═══ Input material

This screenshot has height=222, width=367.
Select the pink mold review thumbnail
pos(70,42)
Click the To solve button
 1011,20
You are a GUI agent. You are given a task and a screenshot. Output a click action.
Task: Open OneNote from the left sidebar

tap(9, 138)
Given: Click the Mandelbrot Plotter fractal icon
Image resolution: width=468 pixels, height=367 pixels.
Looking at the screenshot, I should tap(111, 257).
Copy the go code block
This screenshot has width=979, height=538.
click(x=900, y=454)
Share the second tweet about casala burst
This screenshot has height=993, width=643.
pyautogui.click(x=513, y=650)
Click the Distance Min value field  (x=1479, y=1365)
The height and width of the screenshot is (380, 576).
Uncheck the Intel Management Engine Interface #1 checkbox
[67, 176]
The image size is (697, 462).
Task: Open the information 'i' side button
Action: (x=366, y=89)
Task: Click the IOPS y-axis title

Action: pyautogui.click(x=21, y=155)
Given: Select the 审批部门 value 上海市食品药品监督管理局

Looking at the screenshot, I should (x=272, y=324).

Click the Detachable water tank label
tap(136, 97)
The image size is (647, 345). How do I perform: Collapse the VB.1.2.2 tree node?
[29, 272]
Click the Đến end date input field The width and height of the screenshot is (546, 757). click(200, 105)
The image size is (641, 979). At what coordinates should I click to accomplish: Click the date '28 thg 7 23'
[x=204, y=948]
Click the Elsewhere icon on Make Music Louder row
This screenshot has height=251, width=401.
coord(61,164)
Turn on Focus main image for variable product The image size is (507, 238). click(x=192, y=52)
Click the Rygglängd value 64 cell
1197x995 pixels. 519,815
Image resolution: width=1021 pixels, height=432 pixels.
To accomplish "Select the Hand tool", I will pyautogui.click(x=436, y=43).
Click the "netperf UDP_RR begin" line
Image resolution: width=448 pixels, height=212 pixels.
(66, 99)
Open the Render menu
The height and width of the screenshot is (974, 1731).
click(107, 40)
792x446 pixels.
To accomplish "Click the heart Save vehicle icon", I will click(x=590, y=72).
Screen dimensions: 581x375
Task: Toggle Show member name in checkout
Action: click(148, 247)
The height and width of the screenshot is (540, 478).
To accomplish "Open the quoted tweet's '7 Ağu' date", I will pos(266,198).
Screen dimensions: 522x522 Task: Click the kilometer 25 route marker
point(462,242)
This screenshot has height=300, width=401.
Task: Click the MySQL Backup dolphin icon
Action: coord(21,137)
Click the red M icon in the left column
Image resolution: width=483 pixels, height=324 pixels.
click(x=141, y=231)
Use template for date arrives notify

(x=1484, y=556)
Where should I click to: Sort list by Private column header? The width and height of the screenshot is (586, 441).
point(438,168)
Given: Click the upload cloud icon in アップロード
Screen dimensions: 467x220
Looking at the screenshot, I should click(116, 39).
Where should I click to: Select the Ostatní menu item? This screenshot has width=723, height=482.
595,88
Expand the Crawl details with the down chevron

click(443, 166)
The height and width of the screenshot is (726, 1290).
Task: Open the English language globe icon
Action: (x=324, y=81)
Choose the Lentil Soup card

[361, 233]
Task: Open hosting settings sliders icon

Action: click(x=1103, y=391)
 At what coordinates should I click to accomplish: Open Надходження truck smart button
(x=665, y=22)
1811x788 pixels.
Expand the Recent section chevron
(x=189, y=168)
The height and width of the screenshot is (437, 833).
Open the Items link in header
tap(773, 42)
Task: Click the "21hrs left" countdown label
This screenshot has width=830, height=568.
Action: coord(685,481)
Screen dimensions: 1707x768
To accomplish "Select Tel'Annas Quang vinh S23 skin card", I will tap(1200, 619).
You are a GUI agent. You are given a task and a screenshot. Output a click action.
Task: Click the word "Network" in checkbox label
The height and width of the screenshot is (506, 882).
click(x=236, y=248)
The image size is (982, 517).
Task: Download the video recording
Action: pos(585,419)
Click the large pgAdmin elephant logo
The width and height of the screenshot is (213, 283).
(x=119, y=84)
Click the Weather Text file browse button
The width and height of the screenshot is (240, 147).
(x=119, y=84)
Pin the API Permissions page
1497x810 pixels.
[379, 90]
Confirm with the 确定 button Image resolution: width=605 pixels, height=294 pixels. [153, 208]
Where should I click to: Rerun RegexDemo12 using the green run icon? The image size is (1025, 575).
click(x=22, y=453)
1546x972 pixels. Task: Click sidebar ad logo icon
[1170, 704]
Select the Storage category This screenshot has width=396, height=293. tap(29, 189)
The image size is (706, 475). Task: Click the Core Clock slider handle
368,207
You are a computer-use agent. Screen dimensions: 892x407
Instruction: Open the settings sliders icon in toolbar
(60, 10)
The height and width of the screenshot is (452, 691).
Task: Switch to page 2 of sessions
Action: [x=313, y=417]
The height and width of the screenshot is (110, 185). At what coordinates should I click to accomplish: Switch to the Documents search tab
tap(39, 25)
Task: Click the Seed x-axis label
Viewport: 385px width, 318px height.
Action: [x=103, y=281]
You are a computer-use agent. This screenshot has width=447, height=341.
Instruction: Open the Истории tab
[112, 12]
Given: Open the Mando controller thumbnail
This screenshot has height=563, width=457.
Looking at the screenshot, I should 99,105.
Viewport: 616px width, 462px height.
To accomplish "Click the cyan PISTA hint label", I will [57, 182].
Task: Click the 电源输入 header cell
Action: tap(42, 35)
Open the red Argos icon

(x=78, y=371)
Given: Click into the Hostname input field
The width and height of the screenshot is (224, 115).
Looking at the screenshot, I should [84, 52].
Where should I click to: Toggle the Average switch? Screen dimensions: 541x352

══════

» Problem to solve:
Please substitute "Goal:" for "Given:" everywhere in the data above, and write out all of it again with nothing else changed.

» Reply to the task:
This screenshot has height=222, width=367.
Select the pink mold review thumbnail
pos(70,42)
Click the To solve button
 1011,20
You are a GUI agent. You are given a task and a screenshot. Output a click action.
Task: Open OneNote from the left sidebar

tap(9, 138)
Goal: Click the Mandelbrot Plotter fractal icon
Image resolution: width=468 pixels, height=367 pixels.
Looking at the screenshot, I should tap(111, 257).
Copy the go code block
This screenshot has width=979, height=538.
click(x=900, y=454)
Share the second tweet about casala burst
This screenshot has height=993, width=643.
pyautogui.click(x=513, y=650)
Click the Distance Min value field  (x=1479, y=1365)
The height and width of the screenshot is (380, 576).
Uncheck the Intel Management Engine Interface #1 checkbox
[67, 176]
The image size is (697, 462).
Task: Open the information 'i' side button
Action: (x=366, y=89)
Task: Click the IOPS y-axis title

Action: pyautogui.click(x=21, y=155)
Goal: Select the 审批部门 value 上海市食品药品监督管理局

Looking at the screenshot, I should (x=272, y=324).

Click the Detachable water tank label
tap(136, 97)
The image size is (647, 345). How do I perform: Collapse the VB.1.2.2 tree node?
[29, 272]
Click the Đến end date input field The width and height of the screenshot is (546, 757). click(200, 105)
The image size is (641, 979). At what coordinates should I click to accomplish: Click the date '28 thg 7 23'
[x=204, y=948]
Click the Elsewhere icon on Make Music Louder row
This screenshot has height=251, width=401.
coord(61,164)
Turn on Focus main image for variable product The image size is (507, 238). click(x=192, y=52)
Click the Rygglängd value 64 cell
1197x995 pixels. 519,815
Image resolution: width=1021 pixels, height=432 pixels.
To accomplish "Select the Hand tool", I will pyautogui.click(x=436, y=43).
Click the "netperf UDP_RR begin" line
Image resolution: width=448 pixels, height=212 pixels.
(66, 99)
Open the Render menu
The height and width of the screenshot is (974, 1731).
click(107, 40)
792x446 pixels.
To accomplish "Click the heart Save vehicle icon", I will click(x=590, y=72).
Screen dimensions: 581x375
Task: Toggle Show member name in checkout
Action: click(148, 247)
The height and width of the screenshot is (540, 478).
To accomplish "Open the quoted tweet's '7 Ağu' date", I will pos(266,198).
Screen dimensions: 522x522 Task: Click the kilometer 25 route marker
point(462,242)
This screenshot has height=300, width=401.
Task: Click the MySQL Backup dolphin icon
Action: coord(21,137)
Click the red M icon in the left column
Image resolution: width=483 pixels, height=324 pixels.
click(x=141, y=231)
Use template for date arrives notify

(x=1484, y=556)
Where should I click to: Sort list by Private column header? The width and height of the screenshot is (586, 441).
point(438,168)
Goal: Click the upload cloud icon in アップロード
Screen dimensions: 467x220
Looking at the screenshot, I should click(116, 39).
Where should I click to: Select the Ostatní menu item? This screenshot has width=723, height=482.
595,88
Expand the Crawl details with the down chevron

click(443, 166)
The height and width of the screenshot is (726, 1290).
Task: Open the English language globe icon
Action: (x=324, y=81)
Choose the Lentil Soup card

[361, 233]
Task: Open hosting settings sliders icon

Action: click(x=1103, y=391)
 At what coordinates should I click to accomplish: Open Надходження truck smart button
(x=665, y=22)
1811x788 pixels.
Expand the Recent section chevron
(x=189, y=168)
The height and width of the screenshot is (437, 833).
Open the Items link in header
tap(773, 42)
Task: Click the "21hrs left" countdown label
This screenshot has width=830, height=568.
Action: coord(685,481)
Screen dimensions: 1707x768
To accomplish "Select Tel'Annas Quang vinh S23 skin card", I will tap(1200, 619).
You are a GUI agent. You are given a task and a screenshot. Output a click action.
Task: Click the word "Network" in checkbox label
The height and width of the screenshot is (506, 882).
click(x=236, y=248)
The image size is (982, 517).
Task: Download the video recording
Action: pos(585,419)
Click the large pgAdmin elephant logo
The width and height of the screenshot is (213, 283).
(x=119, y=84)
Click the Weather Text file browse button
The width and height of the screenshot is (240, 147).
(x=119, y=84)
Pin the API Permissions page
1497x810 pixels.
[379, 90]
Confirm with the 确定 button Image resolution: width=605 pixels, height=294 pixels. [153, 208]
Where should I click to: Rerun RegexDemo12 using the green run icon? The image size is (1025, 575).
click(x=22, y=453)
1546x972 pixels. Task: Click sidebar ad logo icon
[1170, 704]
Select the Storage category This screenshot has width=396, height=293. tap(29, 189)
The image size is (706, 475). Task: Click the Core Clock slider handle
368,207
You are a computer-use agent. Screen dimensions: 892x407
Instruction: Open the settings sliders icon in toolbar
(60, 10)
The height and width of the screenshot is (452, 691).
Task: Switch to page 2 of sessions
Action: [x=313, y=417]
The height and width of the screenshot is (110, 185). At what coordinates should I click to accomplish: Switch to the Documents search tab
tap(39, 25)
Task: Click the Seed x-axis label
Viewport: 385px width, 318px height.
Action: [x=103, y=281]
You are a computer-use agent. This screenshot has width=447, height=341.
Instruction: Open the Истории tab
[112, 12]
Goal: Open the Mando controller thumbnail
This screenshot has height=563, width=457.
Looking at the screenshot, I should 99,105.
Viewport: 616px width, 462px height.
To accomplish "Click the cyan PISTA hint label", I will [57, 182].
Task: Click the 电源输入 header cell
Action: tap(42, 35)
Open the red Argos icon

(x=78, y=371)
Goal: Click into the Hostname input field
The width and height of the screenshot is (224, 115).
Looking at the screenshot, I should [84, 52].
Where should I click to: Toggle the Average switch? Screen dimensions: 541x352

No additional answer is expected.